- _Task to complete_: Copy out the entries below in full and exactly.
Given data: Begin
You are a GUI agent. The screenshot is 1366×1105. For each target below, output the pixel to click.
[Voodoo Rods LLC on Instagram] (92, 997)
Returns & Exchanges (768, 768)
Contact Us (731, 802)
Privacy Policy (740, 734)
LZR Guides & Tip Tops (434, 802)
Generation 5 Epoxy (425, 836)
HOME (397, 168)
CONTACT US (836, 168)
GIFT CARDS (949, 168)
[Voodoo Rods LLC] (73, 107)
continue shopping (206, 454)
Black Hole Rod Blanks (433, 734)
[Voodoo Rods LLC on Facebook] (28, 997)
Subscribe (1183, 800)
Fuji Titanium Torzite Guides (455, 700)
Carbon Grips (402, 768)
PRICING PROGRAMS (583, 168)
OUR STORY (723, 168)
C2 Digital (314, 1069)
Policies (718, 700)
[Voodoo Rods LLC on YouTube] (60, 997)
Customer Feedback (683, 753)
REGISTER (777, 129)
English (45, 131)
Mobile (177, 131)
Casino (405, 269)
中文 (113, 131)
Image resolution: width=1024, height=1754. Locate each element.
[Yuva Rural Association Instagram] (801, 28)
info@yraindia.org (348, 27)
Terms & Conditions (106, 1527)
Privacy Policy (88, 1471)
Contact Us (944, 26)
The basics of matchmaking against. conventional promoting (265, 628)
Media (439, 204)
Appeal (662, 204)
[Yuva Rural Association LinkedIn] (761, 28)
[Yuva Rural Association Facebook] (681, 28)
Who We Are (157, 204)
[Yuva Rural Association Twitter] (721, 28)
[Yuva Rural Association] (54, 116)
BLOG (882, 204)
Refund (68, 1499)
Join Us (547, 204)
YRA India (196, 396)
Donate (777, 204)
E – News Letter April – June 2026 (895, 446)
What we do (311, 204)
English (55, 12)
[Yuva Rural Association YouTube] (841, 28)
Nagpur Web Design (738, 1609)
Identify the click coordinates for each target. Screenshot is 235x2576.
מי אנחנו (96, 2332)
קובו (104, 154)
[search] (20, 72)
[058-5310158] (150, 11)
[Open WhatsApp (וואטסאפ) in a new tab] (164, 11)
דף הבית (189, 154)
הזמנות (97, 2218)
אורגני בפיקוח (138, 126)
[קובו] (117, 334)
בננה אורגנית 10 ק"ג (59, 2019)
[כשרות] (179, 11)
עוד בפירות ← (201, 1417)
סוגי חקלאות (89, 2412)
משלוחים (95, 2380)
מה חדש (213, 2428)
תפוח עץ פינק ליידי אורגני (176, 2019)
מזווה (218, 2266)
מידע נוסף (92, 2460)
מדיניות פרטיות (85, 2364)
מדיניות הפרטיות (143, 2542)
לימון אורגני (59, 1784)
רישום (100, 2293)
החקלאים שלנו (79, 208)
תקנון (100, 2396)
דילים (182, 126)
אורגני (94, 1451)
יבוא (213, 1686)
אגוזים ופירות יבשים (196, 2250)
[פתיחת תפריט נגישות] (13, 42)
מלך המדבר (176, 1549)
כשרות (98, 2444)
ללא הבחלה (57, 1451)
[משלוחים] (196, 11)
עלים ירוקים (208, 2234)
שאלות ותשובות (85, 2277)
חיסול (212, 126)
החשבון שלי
Given data: End
- _Output below_:
You are a GUI agent. The screenshot is 1366×1105. For each target below, output the pixel to click.
[Voodoo Rods LLC on Instagram] (92, 997)
Returns & Exchanges (768, 768)
Contact Us (731, 802)
Privacy Policy (740, 734)
LZR Guides & Tip Tops (434, 802)
Generation 5 Epoxy (425, 836)
HOME (397, 168)
CONTACT US (836, 168)
GIFT CARDS (949, 168)
[Voodoo Rods LLC] (73, 107)
continue shopping (206, 454)
Black Hole Rod Blanks (433, 734)
[Voodoo Rods LLC on Facebook] (28, 997)
Subscribe (1183, 800)
Fuji Titanium Torzite Guides (455, 700)
Carbon Grips (402, 768)
PRICING PROGRAMS (583, 168)
OUR STORY (723, 168)
C2 Digital (314, 1069)
Policies (718, 700)
[Voodoo Rods LLC on YouTube] (60, 997)
Customer Feedback (683, 753)
REGISTER (777, 129)
English (45, 131)
Mobile (177, 131)
Casino (405, 269)
中文 (113, 131)
Image resolution: width=1024, height=1754. Locate each element.
[Yuva Rural Association Instagram] (801, 28)
info@yraindia.org (348, 27)
Terms & Conditions (106, 1527)
Privacy Policy (88, 1471)
Contact Us (944, 26)
The basics of matchmaking against. conventional promoting (265, 628)
Media (439, 204)
Appeal (662, 204)
[Yuva Rural Association LinkedIn] (761, 28)
[Yuva Rural Association Facebook] (681, 28)
Who We Are (157, 204)
[Yuva Rural Association Twitter] (721, 28)
[Yuva Rural Association] (54, 116)
BLOG (882, 204)
Refund (68, 1499)
Join Us (547, 204)
YRA India (196, 396)
Donate (777, 204)
E – News Letter April – June 2026 (895, 446)
What we do (311, 204)
English (55, 12)
[Yuva Rural Association YouTube] (841, 28)
Nagpur Web Design (738, 1609)
Identify the click coordinates for each target. Screenshot is 235x2576.
מי אנחנו (96, 2332)
קובו (104, 154)
[search] (20, 72)
[058-5310158] (150, 11)
[Open WhatsApp (וואטסאפ) in a new tab] (164, 11)
דף הבית (189, 154)
הזמנות (97, 2218)
אורגני בפיקוח (138, 126)
[קובו] (117, 334)
בננה אורגנית 10 ק"ג (59, 2019)
[כשרות] (179, 11)
עוד בפירות ← (201, 1417)
סוגי חקלאות (89, 2412)
משלוחים (95, 2380)
מה חדש (213, 2428)
תפוח עץ פינק ליידי אורגני (176, 2019)
מזווה (218, 2266)
מידע נוסף (92, 2460)
מדיניות פרטיות (85, 2364)
מדיניות הפרטיות (143, 2542)
לימון אורגני (59, 1784)
רישום (100, 2293)
החקלאים שלנו (79, 208)
תקנון (100, 2396)
דילים (182, 126)
אורגני (94, 1451)
יבוא (213, 1686)
אגוזים ופירות יבשים (196, 2250)
[פתיחת תפריט נגישות] (13, 42)
מלך המדבר (176, 1549)
כשרות (98, 2444)
ללא הבחלה (57, 1451)
[משלוחים] (196, 11)
עלים ירוקים (208, 2234)
שאלות ותשובות (85, 2277)
חיסול (212, 126)
החשבון שלי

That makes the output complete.